Please restate word for word each line from the one containing "You are a computer-use agent." to the last line of the records below, and drop the pictures.

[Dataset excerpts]
------------------------

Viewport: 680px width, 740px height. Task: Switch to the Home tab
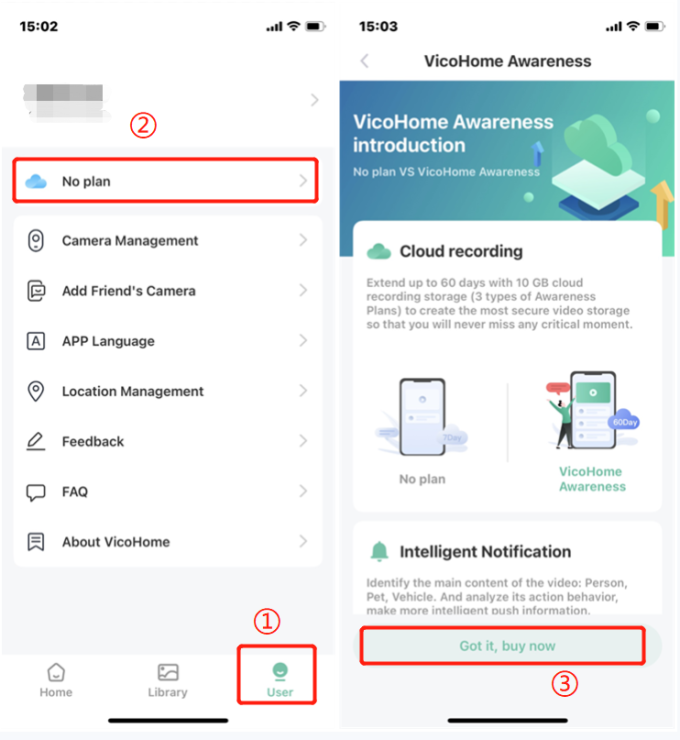tap(56, 680)
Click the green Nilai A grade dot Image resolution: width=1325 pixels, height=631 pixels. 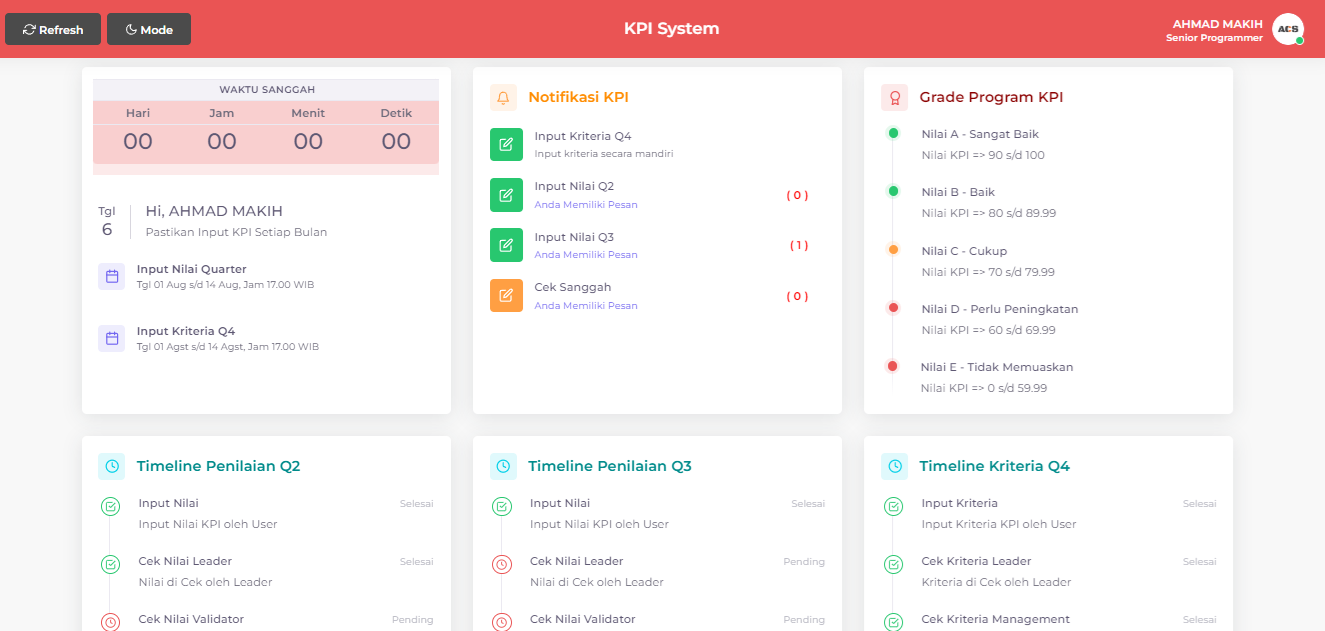[x=893, y=133]
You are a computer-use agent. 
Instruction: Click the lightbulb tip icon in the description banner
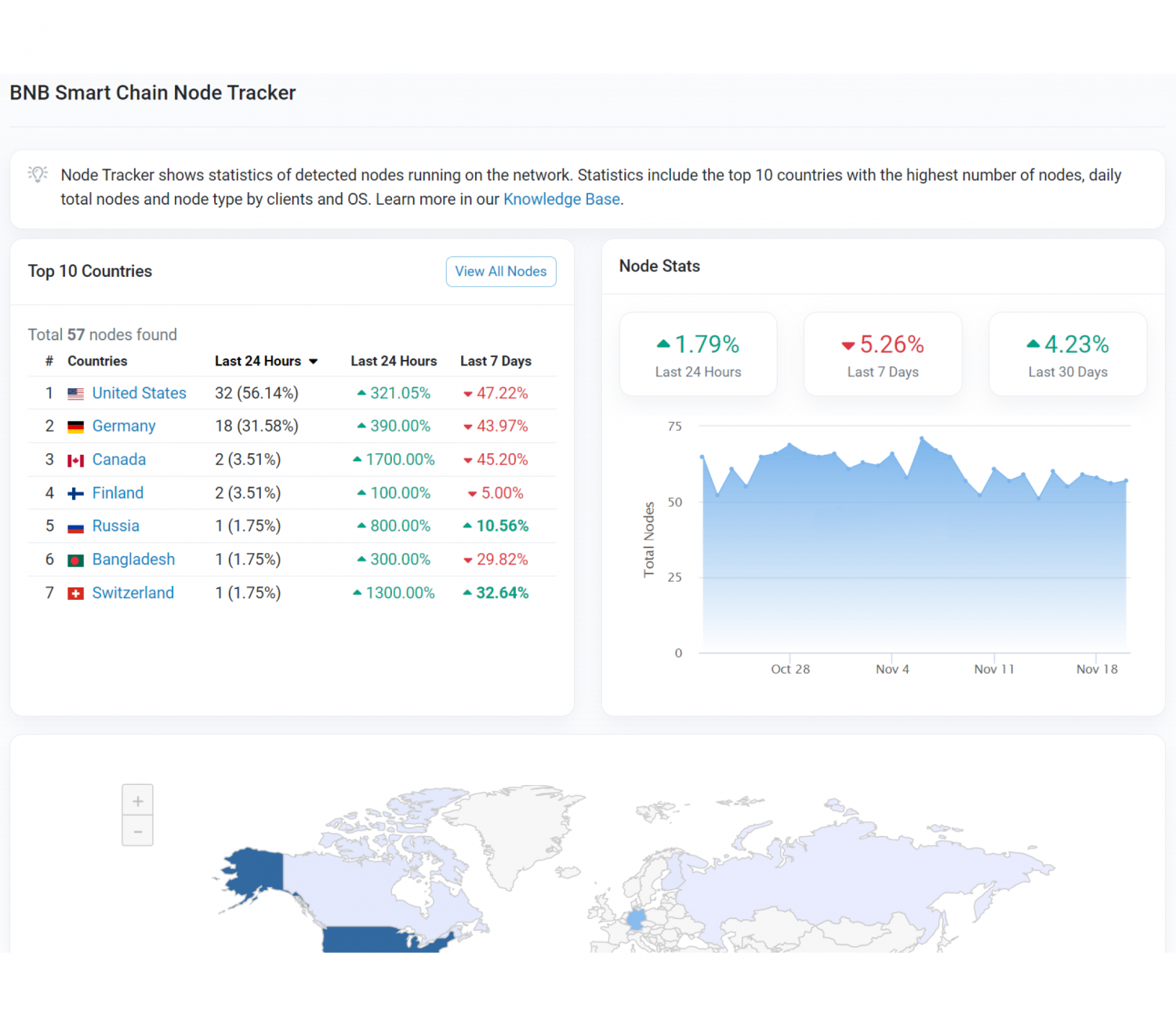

------------------------

> **Exercise response**
You are a computer-use agent. 
Instruction: Click the lightbulb tip icon in the description banner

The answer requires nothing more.